### EXTRAIT PRÉSENTÉ:
+===+
"L'escalier, toujours l'escalier qui bibliothèque et la foule au bas plus abîme que le soleil ne cloche."

Robert Desnos,
Langage Cuit, 1923.

samedi 23 juin 2012

Quarante ans de grand style

Malgré le goût immodéré pour les comptes ronds manifesté de toute éternité par les tenanciers des gazettes, un anniversaire risque de passer inaperçu. Il s'agit de celui de La Hulotte, « le journal le plus lu dans les terriers », qui vient de fêter, dans la plus grande discrétion médiatique, ses quarante ans d'existence en publiant son numéro 97. Certes, il est difficile de prétendre que 97 est un « chiffre » d'une remarquable rondeur, mais il est premier et l'on peut estimer que les nombres premiers mériteraient davantage de considération de la part des messieudames de la presse.
 
Pour fêter ses quarante ans, la Hulotte a invité
un animal guère plus pressé qu'elle :
l'Escargot des haies.
+===+
### SEGMENT DE DONNÉES:
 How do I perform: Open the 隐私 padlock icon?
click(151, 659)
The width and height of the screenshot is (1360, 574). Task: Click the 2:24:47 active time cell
+===+
### CONSIGNES ET EXIGENCES:
Citez à l'identique, dans l'extrait sur l'anniversaire de La Hulotte, tout ce qui va de « Quarante ans de » jusqu'à « l'Escargot des haies. ». La liste ci-dessus n'a aucun rapport avec l'extrait.

### RÉPONSE PROPOSÉE:
Quarante ans de grand style

Malgré le goût immodéré pour les comptes ronds manifesté de toute éternité par les tenanciers des gazettes, un anniversaire risque de passer inaperçu. Il s'agit de celui de La Hulotte, « le journal le plus lu dans les terriers », qui vient de fêter, dans la plus grande discrétion médiatique, ses quarante ans d'existence en publiant son numéro 97. Certes, il est difficile de prétendre que 97 est un « chiffre » d'une remarquable rondeur, mais il est premier et l'on peut estimer que les nombres premiers mériteraient davantage de considération de la part des messieudames de la presse.
 
Pour fêter ses quarante ans, la Hulotte a invité
un animal guère plus pressé qu'elle :
l'Escargot des haies.